Selling Insurance Like a Girl—and Beating the Competition
I can't sell a policy until I've sold myself." Madelaine Finley
Pacific Life Archives
At the 1918 convention of life insurance underwriters, one speaker called out a remarkable contradiction in the insurance industry at large. If women can be successful agents, why didn’t more agencies and companies have women’s departments?
Pacific Mutual was ahead of the game. It already employed talented men and women. Fast forward 10 years, and the women’s department of the home office agency was the largest anywhere in the country, with 60 women contributing sales of more than $4 million annually.

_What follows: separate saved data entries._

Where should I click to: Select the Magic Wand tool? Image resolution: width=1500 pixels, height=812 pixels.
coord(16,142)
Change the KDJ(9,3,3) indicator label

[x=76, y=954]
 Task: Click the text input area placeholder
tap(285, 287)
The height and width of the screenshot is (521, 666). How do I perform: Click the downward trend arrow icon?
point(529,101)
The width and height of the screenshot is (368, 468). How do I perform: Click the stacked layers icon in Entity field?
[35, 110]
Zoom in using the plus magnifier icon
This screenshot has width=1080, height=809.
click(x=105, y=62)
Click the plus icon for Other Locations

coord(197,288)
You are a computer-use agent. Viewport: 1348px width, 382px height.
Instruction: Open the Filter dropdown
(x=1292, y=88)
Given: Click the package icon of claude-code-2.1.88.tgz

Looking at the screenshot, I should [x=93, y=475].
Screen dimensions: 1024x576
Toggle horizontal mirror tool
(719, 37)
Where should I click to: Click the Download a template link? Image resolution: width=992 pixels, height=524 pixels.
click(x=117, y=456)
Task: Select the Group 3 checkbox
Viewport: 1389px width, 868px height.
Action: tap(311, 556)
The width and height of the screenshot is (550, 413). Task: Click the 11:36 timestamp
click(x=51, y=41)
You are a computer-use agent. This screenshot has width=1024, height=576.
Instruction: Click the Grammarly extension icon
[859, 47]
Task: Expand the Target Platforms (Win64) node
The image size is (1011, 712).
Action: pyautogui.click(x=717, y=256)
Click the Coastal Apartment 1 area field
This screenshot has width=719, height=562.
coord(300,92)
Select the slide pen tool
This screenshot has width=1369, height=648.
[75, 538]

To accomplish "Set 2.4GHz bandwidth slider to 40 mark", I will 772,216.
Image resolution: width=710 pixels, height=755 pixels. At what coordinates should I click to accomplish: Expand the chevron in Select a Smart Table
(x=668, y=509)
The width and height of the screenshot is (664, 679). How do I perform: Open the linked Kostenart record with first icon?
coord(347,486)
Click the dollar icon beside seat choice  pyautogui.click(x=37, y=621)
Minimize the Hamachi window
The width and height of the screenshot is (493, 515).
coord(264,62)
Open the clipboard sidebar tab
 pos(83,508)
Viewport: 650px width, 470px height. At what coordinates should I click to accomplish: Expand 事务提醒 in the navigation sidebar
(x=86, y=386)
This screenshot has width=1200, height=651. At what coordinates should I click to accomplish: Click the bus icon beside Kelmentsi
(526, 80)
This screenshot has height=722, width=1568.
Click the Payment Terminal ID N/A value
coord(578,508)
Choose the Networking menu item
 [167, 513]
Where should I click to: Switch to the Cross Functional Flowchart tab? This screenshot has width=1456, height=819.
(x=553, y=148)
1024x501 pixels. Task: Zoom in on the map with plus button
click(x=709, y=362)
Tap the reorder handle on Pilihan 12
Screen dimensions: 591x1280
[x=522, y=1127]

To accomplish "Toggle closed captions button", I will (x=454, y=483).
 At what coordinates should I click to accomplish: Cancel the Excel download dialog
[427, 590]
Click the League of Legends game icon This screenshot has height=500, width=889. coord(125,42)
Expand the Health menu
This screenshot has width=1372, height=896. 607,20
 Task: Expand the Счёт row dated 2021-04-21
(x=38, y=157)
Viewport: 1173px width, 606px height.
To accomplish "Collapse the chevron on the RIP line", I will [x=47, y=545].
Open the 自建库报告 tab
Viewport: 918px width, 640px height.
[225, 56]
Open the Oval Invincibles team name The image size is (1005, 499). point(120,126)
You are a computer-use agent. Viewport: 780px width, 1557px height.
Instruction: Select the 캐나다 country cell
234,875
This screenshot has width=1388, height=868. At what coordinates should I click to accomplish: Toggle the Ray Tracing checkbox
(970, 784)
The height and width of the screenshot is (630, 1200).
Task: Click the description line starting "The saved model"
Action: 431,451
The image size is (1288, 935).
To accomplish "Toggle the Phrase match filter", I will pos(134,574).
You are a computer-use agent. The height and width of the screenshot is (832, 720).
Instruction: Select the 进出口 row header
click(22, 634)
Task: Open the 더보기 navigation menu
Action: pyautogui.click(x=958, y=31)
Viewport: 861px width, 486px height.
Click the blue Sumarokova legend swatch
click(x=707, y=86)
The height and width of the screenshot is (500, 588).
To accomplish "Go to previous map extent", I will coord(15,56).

Women working for Pacific Mutual took advantage of the courses offered by the School for Salesmen and other professional development opportunities. Top saleswomen became members of the Big Tree Club for agents selling above $100,000—later $200,000—and they regularly shared tips with other agents in Pacific Mutual’s newsletters.
“I can’t sell a policy until I’ve sold myself,” said Madelaine Finley, a longtime leader in sales. “I believe in insurance so strongly that I do my best to put over my belief to the prospect.”
Former teacher Rose Roche set a high goal for herself when she joined the Fabling and Fabling agency in Denver in 1929: 50 applications in 50 days. She hit 52, and received an honorary membership in Pacific Mutual’s App-a-Week Club.
Helen Lawson of the Theodore Hudley Agency soon outdid Roche, when in 1930 she completed 26 applications in her first two weeks. Shortly thereafter, Lawson even sold insurance from her hospital bed when she went in for an operation. By the time she was released, a nurse and two doctors had joined up with Pacific Mutual.